==== SELECTED TEXT
R/normalization.R

Defines functions minmax_errors dummy_data dummy_var minmax centerX cosnormX TSS desparsify frobNorm centerK cosNorm

Documented in centerK centerX cosNorm cosnormX desparsify dummy_data dummy_var frobNorm minmax TSS

############################################
### NORMALIZATION & KERNEL NORMALIZATION ###
############################################

### Several widespread normalization techniques


## Kernel normalization

#' Cosine normalization of a kernel matrix
#'
#' It is equivalent to compute K using the normalization `X/sqrt(sum(X^2))` in Feature Space.
#'
#' @references Ah-Pine, J. (2010). Normalized kernels as similarity indices.
#' In Advances in Knowledge Discovery and Data Mining: 14th Pacific-Asia Conference,
#' PAKDD 2010, Hyderabad, India, June 21-24, 2010. Proceedings. Part II 14 (pp. 362-373).
#' Springer Berlin Heidelberg. \href{https://hal.science/hal-01504523/document}{Link}
#'
#' @param K Kernel matrix (class "matrix").
#'
#' @return Cosine-normalized K (class "matrix").
#' @export
#' @importFrom methods is
#'
#' @examples
#' dat <- matrix(rnorm(250),ncol=50,nrow=5)
#' K <- Linear(dat)
#' cosNorm(K)

cosNorm <- function(K) {
  ## Errors
  kprecondition_helper(K)

  names <- rownames(K)
  D <- diag(1/sqrt(diag(K)))
  K <- D %*% K %*% D
  colnames(K) <- rownames(K) <- names
  return(K)
}


#' Centering a kernel matrix
#'
#' It is equivalent to compute `K` over centered data (i.e. the mean of each
#' column is subtracted) in Feature Space.
#'
#' @param K Kernel matrix (class "matrix").
#'
#' @return Centered `K` (class "matrix").
#' @export
#' @importFrom methods is
#' @examples
#' dat <- matrix(rnorm(250),ncol=50,nrow=5)
========
==== MATERIAL SHOWN
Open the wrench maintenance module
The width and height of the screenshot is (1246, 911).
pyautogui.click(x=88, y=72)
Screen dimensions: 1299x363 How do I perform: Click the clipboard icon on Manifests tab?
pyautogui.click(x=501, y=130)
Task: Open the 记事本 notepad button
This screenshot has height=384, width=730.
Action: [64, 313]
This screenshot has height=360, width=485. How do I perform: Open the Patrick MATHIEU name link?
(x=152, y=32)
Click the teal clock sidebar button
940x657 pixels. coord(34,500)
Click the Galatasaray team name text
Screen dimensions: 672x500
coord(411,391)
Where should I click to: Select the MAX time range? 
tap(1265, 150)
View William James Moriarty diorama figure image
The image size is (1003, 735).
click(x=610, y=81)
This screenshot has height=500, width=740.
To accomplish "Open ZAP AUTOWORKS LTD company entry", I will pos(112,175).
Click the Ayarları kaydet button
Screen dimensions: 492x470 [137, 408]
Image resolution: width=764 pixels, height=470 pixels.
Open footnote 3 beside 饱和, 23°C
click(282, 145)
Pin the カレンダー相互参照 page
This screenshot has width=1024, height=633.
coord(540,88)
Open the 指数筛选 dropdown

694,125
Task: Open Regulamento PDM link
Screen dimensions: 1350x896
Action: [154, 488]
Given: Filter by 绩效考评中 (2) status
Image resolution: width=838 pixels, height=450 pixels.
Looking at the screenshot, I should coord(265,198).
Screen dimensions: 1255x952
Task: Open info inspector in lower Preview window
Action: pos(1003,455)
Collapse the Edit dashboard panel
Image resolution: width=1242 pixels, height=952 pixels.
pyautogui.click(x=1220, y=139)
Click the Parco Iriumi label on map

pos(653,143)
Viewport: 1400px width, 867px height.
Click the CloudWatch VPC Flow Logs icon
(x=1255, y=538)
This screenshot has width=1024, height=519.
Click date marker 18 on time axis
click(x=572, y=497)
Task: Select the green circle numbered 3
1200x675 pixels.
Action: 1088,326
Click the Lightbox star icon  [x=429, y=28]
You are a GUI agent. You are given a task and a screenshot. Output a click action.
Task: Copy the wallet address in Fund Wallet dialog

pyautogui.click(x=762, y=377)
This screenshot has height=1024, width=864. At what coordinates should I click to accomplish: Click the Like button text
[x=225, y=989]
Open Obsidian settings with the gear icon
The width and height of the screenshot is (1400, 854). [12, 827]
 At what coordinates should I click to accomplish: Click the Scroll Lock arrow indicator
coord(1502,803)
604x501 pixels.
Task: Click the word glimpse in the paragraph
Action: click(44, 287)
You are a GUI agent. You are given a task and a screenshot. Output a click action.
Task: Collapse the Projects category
========
▸ PROMPT
Quote the R normalization code between "D <- diag(1/sqrt(diag(K)))" and "subtracted) in Feature Space.", inclusive.

▸ THE SOLUTION
D <- diag(1/sqrt(diag(K)))
  K <- D %*% K %*% D
  colnames(K) <- rownames(K) <- names
  return(K)
}


#' Centering a kernel matrix
#'
#' It is equivalent to compute `K` over centered data (i.e. the mean of each
#' column is subtracted) in Feature Space.